Ce jeudi 12 mars 2026, le tribunal correctionnel de Cahors a rendu deux jugements distincts : l’un dans une affaire de diffamation liée à la société Ambulot, l’autre concernant un éleveur de chevaux installé à Soucirac, poursuivi notamment pour maltraitance animale et plusieurs infractions financières.
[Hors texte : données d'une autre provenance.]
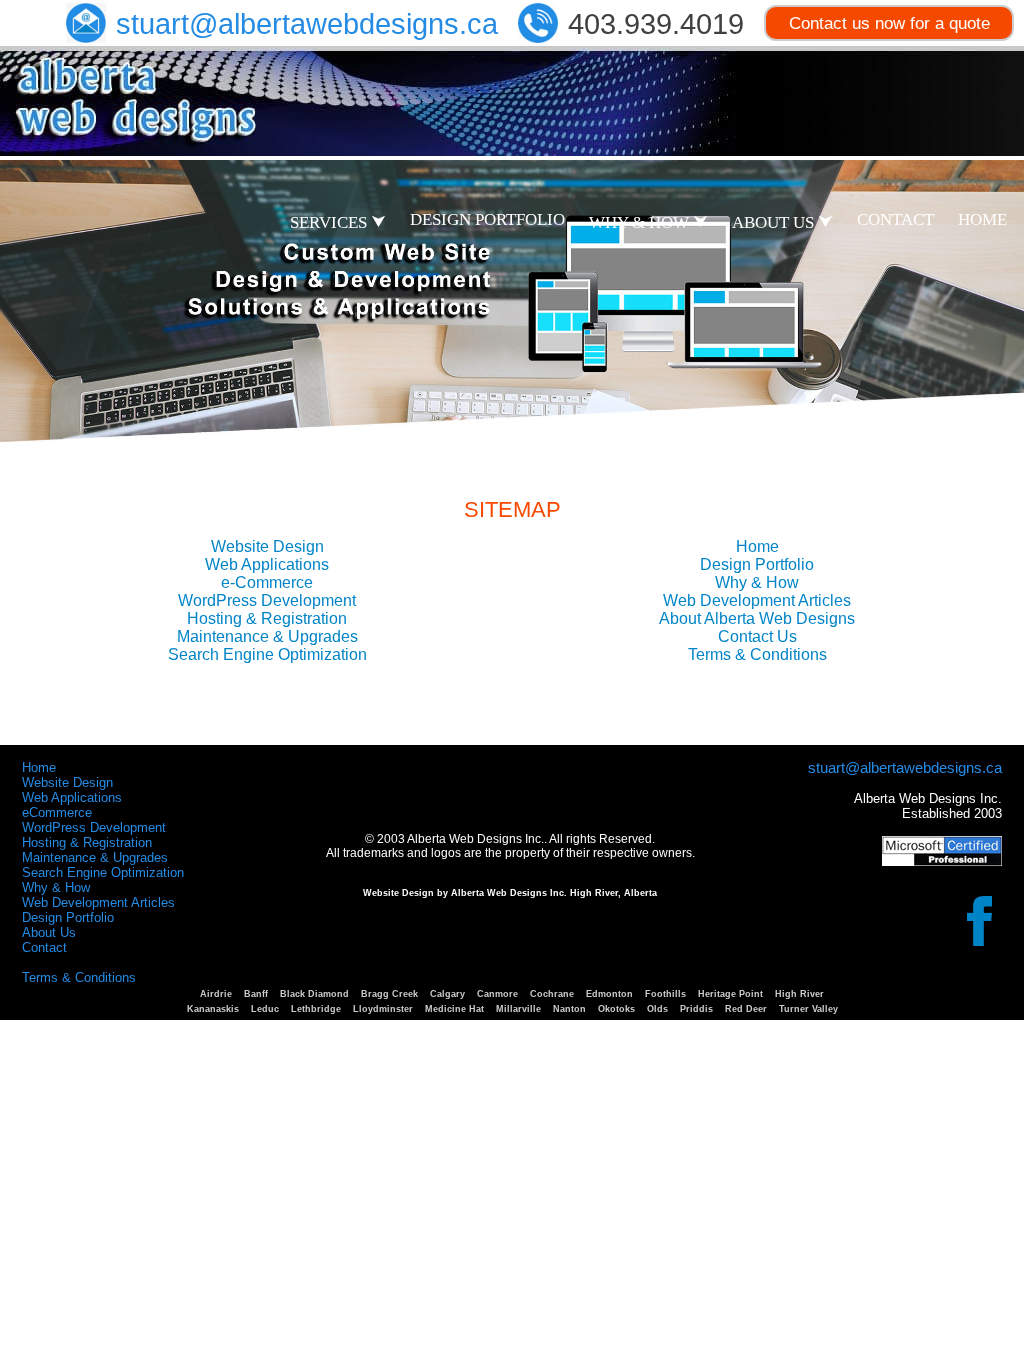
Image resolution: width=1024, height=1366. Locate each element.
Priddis (696, 1009)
Affaire Ambulot : les cinq personnes condamnées pour diffamation font appel
Ce jeudi 12 mars 2026, le tribunal correctionnel de Cahors a rendu deux jugements. Le premier concerne les poursuites pour diffamation engagées par Frédéric Atlan et sa société Ambulot, à l’encontre de 5 personnes (3 anciens salariés et les parents d’un salarié décédé).
Dans ce premier dossier, les 5 personnes poursuivies sont déclarées coupables de diffamation envers M. Atlan, et se voient infliger une amende de 3 000 € avec sursis. Les 5 personnes sont condamnées solidairement à verser à la SARL Ambulot, la somme de 7 000 € pour préjudice moral et 5 000 € pour frais de procédure. À l’issue de ce jugement Me François Faugère, avocat des 5 personnes faisait savoir que ses clients décidaient de relever appel. Ce jugement de première instance ne sera donc pas exécuté et les parties seront convoquées devant la Cour d’appel d’Agen, d’ici quelques mois en vue d’un nouveau procès…
Prison et interdiction d’animaux pour l’éleveur de chevaux
Le deuxième dossier implique un éleveur de chevaux à Soucirac appelé à répondre d’une part : de banqueroute, fraude fiscale, travail dissimulé, travail forcé, soumission par personne morale, d’une personne vulnérable ou dépendante à des conditions d’hébergement indignes, et d’autre part : mauvais traitements envers un animal placé sous sa garde, détention de cadavre ou partie de cadavre d’animal sans déclaration, sévices graves ou acte de cruauté envers un animal domestique, non remise au service d’équarrissage de sous-produits animaux ou produits dérivés dont la collecte est obligatoire, privation de nourriture ou d’abreuvement par le gardien, éleveur ou détenteur d’animal domestique, privation de soin à un animal domestique.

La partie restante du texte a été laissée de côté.